* Start *
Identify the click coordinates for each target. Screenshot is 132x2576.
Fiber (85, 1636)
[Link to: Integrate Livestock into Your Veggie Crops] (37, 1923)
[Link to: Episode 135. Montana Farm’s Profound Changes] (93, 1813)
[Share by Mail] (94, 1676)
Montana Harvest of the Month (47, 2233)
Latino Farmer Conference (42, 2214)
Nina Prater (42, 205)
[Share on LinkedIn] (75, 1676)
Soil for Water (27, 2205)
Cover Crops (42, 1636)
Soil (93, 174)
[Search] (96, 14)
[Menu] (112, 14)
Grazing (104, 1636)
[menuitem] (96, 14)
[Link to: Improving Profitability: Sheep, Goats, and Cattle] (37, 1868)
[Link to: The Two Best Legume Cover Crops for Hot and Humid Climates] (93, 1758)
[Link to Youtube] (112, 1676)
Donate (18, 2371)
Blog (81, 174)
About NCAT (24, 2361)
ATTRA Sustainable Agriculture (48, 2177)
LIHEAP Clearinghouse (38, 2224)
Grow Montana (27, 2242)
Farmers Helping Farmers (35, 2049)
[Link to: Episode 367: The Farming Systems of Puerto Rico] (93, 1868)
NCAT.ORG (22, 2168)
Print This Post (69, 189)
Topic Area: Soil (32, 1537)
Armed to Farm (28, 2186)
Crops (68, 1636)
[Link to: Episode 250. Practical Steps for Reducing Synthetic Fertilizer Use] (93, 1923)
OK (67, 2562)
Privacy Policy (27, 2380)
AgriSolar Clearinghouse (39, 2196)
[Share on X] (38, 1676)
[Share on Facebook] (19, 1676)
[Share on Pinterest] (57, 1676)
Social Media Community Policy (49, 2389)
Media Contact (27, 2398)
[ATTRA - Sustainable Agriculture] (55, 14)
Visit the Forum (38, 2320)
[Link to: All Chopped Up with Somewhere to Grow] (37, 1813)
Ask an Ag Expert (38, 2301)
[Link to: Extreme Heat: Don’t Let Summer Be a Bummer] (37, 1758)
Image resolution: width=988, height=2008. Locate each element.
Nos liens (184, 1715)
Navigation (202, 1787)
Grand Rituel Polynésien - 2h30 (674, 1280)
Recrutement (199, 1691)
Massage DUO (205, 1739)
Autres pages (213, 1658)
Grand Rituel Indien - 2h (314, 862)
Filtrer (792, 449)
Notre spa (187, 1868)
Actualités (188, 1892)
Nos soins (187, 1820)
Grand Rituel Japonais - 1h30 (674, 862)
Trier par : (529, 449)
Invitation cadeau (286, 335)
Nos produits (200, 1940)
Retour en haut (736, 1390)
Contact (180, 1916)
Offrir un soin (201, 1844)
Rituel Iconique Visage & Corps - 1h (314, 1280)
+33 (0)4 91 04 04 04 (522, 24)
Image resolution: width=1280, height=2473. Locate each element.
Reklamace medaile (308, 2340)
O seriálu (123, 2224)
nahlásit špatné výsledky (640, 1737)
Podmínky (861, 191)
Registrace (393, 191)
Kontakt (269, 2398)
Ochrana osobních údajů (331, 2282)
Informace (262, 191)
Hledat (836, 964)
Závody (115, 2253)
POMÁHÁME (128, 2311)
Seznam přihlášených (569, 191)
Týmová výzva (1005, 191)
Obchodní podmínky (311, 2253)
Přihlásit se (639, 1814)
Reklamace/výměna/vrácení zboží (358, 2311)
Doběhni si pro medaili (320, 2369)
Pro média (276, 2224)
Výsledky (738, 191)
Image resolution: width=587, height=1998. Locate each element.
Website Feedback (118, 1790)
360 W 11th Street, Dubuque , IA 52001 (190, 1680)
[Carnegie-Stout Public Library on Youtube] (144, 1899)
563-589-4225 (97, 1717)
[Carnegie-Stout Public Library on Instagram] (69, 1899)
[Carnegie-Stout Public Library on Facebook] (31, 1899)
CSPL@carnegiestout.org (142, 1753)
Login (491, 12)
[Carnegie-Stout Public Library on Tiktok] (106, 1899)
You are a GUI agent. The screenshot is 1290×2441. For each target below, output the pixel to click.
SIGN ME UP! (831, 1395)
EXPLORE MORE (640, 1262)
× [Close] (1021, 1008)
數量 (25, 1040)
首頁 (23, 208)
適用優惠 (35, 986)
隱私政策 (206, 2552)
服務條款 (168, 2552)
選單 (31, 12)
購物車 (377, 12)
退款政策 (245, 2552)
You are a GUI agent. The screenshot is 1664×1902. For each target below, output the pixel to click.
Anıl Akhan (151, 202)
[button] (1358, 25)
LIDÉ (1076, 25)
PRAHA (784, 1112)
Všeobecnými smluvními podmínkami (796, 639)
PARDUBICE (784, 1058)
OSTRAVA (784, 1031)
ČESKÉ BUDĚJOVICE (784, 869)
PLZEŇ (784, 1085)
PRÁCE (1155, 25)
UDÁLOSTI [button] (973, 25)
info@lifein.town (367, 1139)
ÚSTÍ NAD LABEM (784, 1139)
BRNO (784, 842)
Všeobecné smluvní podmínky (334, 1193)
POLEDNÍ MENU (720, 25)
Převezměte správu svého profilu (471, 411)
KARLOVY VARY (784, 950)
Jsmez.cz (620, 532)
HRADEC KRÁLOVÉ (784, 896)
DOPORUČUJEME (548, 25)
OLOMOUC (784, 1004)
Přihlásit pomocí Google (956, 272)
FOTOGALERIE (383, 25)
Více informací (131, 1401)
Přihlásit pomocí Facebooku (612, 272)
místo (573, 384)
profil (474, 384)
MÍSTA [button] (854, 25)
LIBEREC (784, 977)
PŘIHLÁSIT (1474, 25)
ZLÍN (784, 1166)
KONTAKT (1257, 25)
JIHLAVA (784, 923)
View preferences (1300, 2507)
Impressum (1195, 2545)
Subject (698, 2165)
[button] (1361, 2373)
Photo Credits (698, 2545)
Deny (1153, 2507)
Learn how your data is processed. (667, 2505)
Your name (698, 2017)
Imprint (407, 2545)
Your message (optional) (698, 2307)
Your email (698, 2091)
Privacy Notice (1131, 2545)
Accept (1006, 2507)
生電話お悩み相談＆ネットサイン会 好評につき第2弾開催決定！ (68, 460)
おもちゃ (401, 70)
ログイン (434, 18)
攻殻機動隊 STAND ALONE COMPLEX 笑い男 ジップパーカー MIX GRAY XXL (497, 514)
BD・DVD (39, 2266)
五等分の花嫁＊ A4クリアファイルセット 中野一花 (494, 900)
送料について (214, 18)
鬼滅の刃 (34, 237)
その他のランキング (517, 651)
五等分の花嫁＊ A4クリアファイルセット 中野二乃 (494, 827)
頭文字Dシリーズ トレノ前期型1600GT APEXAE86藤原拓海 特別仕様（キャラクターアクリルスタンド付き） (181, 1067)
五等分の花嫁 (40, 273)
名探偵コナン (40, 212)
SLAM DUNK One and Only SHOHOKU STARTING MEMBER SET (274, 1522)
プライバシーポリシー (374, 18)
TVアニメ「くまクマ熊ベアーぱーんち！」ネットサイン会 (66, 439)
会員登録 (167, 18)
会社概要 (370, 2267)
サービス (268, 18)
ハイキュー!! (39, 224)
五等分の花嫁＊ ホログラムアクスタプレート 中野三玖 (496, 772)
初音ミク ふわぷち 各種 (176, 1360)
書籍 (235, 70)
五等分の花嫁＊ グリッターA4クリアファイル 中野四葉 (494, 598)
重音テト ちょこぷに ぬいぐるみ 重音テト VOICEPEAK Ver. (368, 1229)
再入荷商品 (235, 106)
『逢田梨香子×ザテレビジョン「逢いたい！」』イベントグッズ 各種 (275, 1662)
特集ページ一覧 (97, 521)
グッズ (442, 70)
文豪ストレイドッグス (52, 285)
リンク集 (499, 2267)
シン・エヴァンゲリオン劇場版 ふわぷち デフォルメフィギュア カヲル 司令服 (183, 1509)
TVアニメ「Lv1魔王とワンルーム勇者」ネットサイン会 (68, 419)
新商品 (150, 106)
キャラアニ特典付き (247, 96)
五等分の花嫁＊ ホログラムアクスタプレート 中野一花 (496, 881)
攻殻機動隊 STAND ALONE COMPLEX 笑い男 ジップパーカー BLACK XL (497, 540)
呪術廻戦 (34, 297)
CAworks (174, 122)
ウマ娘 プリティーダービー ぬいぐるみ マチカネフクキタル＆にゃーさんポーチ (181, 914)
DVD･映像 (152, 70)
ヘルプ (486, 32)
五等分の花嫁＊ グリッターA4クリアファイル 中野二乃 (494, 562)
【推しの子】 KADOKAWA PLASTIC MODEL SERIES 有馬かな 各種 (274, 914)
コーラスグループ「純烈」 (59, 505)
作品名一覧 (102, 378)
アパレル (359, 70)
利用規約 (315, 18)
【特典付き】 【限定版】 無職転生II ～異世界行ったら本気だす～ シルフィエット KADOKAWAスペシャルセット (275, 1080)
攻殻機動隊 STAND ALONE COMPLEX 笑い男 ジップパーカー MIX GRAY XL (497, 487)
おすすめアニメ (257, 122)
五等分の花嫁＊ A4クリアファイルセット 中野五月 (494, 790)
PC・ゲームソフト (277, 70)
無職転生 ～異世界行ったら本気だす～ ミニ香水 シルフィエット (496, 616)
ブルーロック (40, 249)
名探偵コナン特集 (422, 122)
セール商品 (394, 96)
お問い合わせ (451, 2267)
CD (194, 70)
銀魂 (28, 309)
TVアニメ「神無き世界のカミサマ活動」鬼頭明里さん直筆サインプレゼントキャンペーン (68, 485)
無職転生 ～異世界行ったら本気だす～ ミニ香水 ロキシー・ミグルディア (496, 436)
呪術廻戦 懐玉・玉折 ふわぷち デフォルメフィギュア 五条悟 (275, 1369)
* End *
*Task details*.
Count the lines in the entries that contain the string "Clearinghouse", matching case exactly. Reply with the number only.

*Output below*.
2